- Problem statement
Reproduce exactly, and nothing but, the lines between the one with "You are a computer-use agent. The height" and the end of the entries, both ends included.

- Stored data
================================

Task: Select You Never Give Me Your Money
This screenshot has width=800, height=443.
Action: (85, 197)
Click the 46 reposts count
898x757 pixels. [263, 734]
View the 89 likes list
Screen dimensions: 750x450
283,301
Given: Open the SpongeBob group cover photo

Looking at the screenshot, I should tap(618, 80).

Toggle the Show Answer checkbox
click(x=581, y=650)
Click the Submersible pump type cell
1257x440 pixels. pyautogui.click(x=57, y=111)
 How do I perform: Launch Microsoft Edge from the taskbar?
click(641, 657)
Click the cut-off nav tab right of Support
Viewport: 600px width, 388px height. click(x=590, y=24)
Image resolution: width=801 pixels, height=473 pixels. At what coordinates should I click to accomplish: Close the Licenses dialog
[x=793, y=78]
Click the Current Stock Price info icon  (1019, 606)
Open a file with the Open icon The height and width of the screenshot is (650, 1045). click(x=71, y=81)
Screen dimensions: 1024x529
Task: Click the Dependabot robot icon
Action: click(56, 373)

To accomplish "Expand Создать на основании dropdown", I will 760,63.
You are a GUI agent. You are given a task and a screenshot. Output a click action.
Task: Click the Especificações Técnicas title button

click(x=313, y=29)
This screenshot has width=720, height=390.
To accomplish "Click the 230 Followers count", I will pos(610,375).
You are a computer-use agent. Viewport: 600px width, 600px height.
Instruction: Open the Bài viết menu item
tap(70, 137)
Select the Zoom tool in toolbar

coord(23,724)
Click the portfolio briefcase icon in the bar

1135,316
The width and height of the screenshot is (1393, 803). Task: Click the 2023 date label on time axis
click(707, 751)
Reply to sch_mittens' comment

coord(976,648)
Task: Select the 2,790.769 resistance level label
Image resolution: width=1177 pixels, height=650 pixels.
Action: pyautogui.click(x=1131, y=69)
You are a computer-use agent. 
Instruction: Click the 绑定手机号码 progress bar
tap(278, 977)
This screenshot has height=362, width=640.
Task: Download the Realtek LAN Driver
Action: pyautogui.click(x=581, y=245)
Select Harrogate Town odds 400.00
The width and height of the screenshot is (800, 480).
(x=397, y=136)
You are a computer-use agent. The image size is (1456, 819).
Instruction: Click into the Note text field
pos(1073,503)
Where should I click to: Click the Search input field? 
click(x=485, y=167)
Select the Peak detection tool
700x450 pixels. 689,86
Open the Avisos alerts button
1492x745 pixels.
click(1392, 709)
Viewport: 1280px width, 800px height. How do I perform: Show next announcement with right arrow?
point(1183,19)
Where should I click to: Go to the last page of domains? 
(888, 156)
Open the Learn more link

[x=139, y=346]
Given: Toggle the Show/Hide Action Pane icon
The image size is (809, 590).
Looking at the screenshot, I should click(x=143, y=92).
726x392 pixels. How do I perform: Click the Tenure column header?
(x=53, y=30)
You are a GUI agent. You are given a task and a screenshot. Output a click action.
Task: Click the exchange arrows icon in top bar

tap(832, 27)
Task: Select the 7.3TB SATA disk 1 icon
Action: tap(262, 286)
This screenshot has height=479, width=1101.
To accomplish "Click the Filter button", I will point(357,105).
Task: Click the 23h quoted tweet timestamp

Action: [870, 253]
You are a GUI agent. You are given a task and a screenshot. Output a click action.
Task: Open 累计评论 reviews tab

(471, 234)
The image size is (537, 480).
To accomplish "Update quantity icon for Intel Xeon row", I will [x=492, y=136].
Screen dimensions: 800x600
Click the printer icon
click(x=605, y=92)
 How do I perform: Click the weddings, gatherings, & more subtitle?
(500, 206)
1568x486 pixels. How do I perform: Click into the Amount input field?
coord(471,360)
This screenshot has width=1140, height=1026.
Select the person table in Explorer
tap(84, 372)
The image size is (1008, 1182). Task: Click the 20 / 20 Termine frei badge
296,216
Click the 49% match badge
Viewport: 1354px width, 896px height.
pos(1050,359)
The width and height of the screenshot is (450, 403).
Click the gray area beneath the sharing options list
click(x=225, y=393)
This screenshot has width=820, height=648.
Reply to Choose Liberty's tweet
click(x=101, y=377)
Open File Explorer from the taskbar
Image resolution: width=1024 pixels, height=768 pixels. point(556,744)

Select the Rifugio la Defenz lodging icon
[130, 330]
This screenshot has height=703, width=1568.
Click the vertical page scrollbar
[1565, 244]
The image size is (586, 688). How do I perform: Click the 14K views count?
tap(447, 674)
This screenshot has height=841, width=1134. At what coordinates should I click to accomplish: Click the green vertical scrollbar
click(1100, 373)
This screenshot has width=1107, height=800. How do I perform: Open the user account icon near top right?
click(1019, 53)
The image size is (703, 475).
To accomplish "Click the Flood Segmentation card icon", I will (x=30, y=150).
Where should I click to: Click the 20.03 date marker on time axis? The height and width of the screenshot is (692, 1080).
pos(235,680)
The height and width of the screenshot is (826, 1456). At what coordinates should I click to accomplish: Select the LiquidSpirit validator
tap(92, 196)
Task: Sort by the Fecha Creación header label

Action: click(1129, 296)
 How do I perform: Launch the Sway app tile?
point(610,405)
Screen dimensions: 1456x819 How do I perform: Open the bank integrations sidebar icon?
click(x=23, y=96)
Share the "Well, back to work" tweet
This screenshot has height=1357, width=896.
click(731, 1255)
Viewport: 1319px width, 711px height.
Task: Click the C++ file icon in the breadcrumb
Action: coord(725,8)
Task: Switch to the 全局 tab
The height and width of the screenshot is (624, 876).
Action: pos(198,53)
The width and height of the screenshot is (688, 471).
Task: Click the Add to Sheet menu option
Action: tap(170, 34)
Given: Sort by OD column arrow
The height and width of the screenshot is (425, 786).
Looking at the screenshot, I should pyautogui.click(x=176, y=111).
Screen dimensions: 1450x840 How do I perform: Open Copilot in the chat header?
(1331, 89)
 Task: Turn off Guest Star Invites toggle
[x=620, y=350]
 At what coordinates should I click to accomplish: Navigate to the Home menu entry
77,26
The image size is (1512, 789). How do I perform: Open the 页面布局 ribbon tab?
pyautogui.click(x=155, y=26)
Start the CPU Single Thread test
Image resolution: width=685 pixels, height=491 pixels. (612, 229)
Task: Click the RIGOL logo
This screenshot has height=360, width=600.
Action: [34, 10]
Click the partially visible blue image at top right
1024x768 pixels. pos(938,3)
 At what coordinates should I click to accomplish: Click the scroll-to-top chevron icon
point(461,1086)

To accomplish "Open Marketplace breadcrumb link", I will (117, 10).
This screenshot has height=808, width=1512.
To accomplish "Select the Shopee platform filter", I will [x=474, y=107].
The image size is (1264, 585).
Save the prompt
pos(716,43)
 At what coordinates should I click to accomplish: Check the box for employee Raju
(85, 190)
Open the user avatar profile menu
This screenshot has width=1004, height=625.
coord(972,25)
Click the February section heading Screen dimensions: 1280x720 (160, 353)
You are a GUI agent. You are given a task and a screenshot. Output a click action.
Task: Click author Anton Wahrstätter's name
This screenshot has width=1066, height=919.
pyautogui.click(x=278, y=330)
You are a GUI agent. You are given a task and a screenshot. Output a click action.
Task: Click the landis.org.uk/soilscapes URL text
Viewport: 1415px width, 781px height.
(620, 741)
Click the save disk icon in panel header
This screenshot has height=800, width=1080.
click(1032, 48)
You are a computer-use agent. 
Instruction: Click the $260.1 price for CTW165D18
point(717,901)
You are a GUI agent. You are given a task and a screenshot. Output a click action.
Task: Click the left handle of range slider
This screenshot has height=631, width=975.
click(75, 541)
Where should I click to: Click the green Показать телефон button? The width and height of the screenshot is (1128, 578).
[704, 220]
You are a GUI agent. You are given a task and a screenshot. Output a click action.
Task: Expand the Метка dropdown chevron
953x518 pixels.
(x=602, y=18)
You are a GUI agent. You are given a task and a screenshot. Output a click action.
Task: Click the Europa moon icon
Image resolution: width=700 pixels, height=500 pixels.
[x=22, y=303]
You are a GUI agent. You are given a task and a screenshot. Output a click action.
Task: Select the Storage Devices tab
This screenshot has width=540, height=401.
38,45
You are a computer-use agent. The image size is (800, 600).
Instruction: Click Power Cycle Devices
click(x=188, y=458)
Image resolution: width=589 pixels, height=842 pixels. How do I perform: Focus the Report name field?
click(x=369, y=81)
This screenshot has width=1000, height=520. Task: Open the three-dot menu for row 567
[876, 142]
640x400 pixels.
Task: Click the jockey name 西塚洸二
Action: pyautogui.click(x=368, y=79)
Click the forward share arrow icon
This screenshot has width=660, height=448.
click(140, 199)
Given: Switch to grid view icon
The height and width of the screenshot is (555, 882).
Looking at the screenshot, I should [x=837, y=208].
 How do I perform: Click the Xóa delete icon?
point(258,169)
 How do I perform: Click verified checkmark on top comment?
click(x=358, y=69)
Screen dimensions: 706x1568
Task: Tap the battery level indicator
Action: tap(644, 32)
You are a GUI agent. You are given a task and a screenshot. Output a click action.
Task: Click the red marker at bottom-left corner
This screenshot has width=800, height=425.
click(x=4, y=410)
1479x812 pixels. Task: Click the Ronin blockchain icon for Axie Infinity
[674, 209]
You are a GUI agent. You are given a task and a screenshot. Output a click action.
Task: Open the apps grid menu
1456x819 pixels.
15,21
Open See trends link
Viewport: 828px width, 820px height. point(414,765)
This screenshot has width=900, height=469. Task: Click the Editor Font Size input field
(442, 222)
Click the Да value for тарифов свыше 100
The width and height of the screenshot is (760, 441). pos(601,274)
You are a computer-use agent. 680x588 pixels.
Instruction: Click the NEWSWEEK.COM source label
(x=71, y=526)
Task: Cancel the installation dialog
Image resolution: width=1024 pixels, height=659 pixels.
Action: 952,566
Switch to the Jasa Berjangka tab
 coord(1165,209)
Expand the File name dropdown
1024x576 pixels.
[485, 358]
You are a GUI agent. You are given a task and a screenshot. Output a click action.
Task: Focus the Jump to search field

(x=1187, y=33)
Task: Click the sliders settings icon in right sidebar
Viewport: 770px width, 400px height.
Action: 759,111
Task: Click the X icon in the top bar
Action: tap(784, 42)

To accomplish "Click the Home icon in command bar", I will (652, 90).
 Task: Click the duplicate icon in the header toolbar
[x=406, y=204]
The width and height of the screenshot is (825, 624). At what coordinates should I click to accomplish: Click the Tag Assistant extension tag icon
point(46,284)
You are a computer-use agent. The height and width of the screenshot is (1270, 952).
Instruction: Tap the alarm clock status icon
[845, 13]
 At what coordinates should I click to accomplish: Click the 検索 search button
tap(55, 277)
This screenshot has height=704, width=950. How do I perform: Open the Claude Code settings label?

================================

- Solution
You are a computer-use agent. The height and width of the screenshot is (1270, 952).
Instruction: Tap the alarm clock status icon
[845, 13]
 At what coordinates should I click to accomplish: Click the 検索 search button
tap(55, 277)
This screenshot has height=704, width=950. How do I perform: Open the Claude Code settings label?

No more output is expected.